• _Exercise_: Return exactly the lines from the "Image resolution: width=960" line through the last line of the entries below. Include no pictures.
__________________________________________________
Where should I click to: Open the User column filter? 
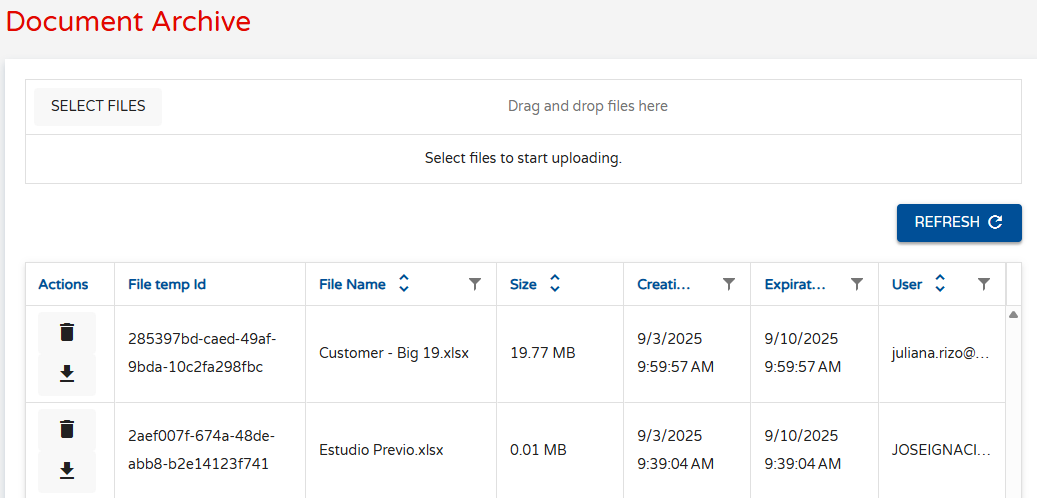coord(984,284)
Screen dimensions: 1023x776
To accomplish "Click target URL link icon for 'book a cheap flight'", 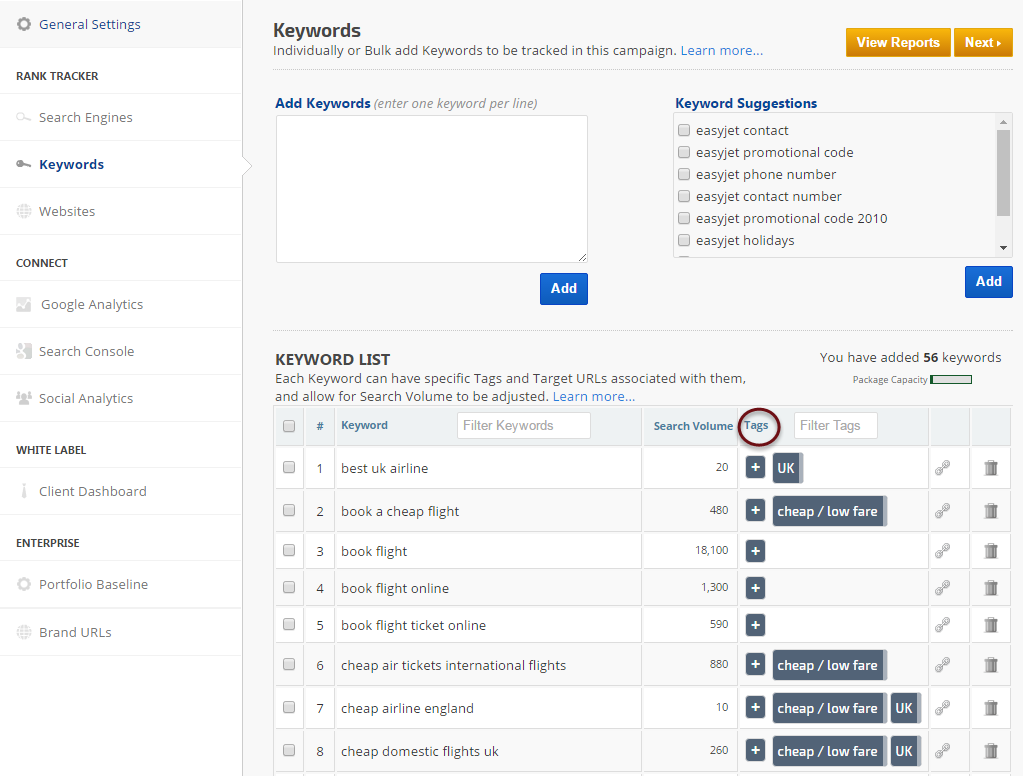I will 942,511.
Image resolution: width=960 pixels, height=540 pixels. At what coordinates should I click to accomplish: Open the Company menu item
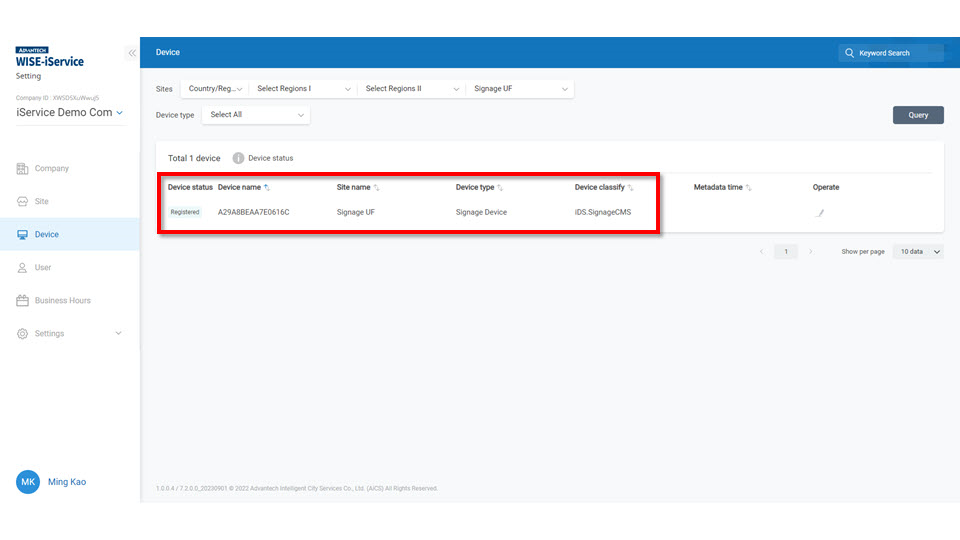coord(52,169)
__________________________________________________
• _Answer box_:
Image resolution: width=960 pixels, height=540 pixels. At what coordinates should I click to accomplish: Open the Company menu item
coord(52,169)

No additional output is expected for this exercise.